The Criteria to Be Labeled as Current Asset/ Liability is as follows:

  • It is mainly for the trading purpose
  • It is expected to be sold or consumed or settled in any normal cycle of operations
  • It is expected to be settled in twelve months from reporting time

If none of these criteria is met, asset/ liabilities are labelled as non-current.

The consolidated income statement gives details on the finance of the business, aggregates that give a clearer view of the results of manufacturing activities, as well as the impact of taxation like:

  • EBIT (earnings before interest and tax)
  • Contribution margin
  • Net results before non-controlling interests
  • Overall net result, etc.

The consolidated cash flow statement can show various types of cash flow as instructed by international accounting standards. 

Example 

  • Let’s say a company ABC has mentioned in its financial statement INR 8,000,000 of income along with assets worth INR 5,000,000. It also has several subsidiaries with an income of INR 30,000,000 with assets worth INR 70,000,000. Thus the parent company might be concealing the consolidated outcomes when it is an INR 45 million company with over INR 75 million worth of assets.  

Frequently Asked Questions (FAQs)

Q1. When should we opt for consolidated financial reports?

This type of report is usually considered when the parent company has more than 50% of the ownership of its subsidiaries. 

Q2. What is the main aim of such financial statements?

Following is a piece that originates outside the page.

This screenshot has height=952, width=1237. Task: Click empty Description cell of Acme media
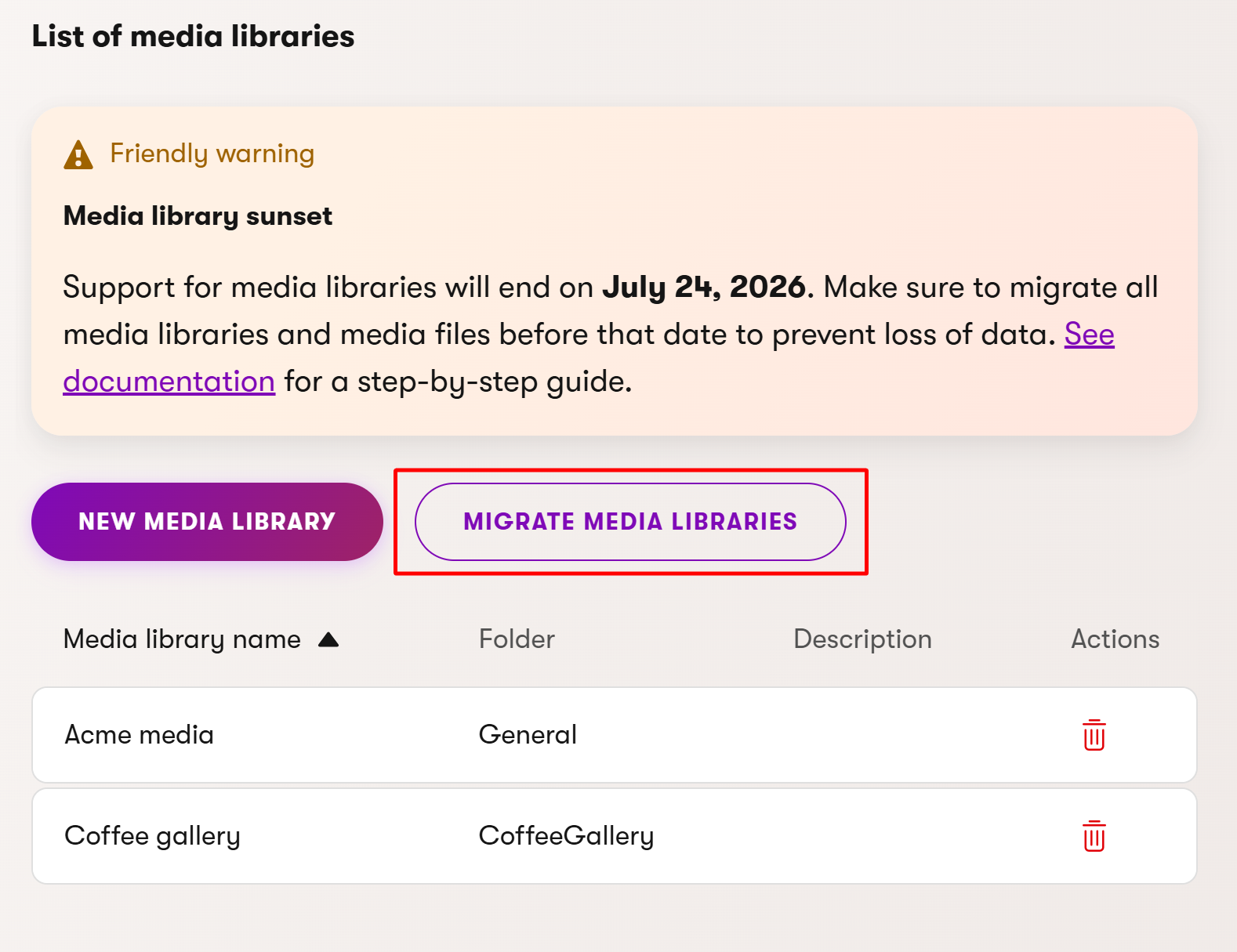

Consolidated financial reports give an overall transparent view of the finance of the company and its sub-groups in a nutshell that is easy to understand.

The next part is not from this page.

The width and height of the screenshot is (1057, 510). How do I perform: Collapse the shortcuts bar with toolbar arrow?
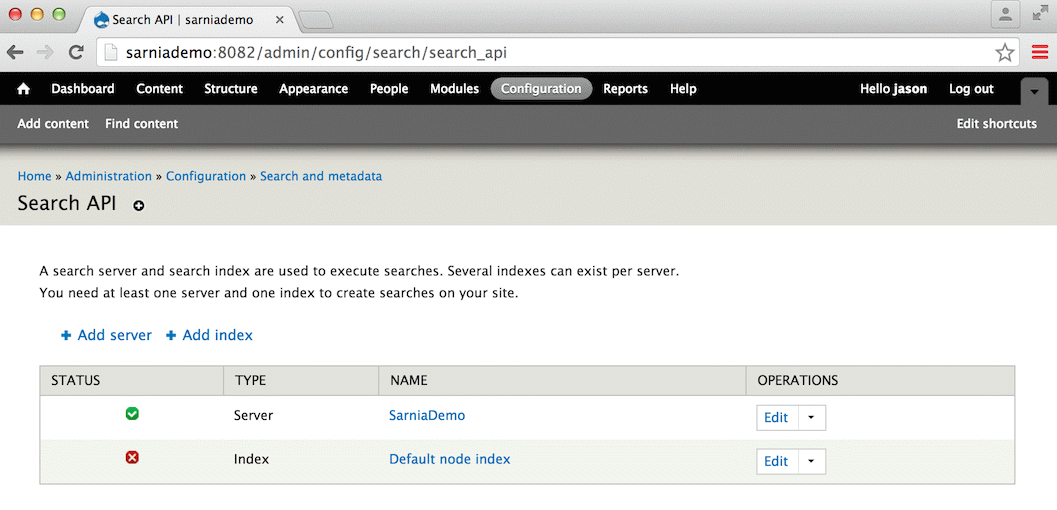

Q3. What is the major difference between standalone financial statements and consolidated financial statements?

The major difference is that while consolidated financial reports contain reports of all financial details of the parent company and its subsidiaries, standalone financial reports will only have the financial detail of one single company or entity.

 Q4. Are there any particular rules regarding the period to be considered for financial statements?

No, while there are no particular rules dictating the period to be considered for financial statements, it is generally prepared for the entire year be it the financial year or the normal calendar year. But they can also be prepared for 6 months or any period as per the company’s requirement. 

Conclusion 

Financial statements, consolidated or not, are one of the most important documents an organization needs to prepare. Since the details contained within these reports are the decision-making points regarding plans for investment and the overall growth of the company. This also serves to give the already existing and future investors an insight into the company and its profitability. There is various accounting software now that makes it easier but these statements are generally prepared by efficient accountants and evaluated by auditors.